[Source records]
- Opening Delimiter -

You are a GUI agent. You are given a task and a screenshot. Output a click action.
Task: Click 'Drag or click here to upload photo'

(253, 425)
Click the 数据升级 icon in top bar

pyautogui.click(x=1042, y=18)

- Closing Delimiter -

• **Work order**
Could you output the records in full, exactly as written?

• **Result of this exercise**
You are a GUI agent. You are given a task and a screenshot. Output a click action.
Task: Click 'Drag or click here to upload photo'

(253, 425)
Click the 数据升级 icon in top bar

pyautogui.click(x=1042, y=18)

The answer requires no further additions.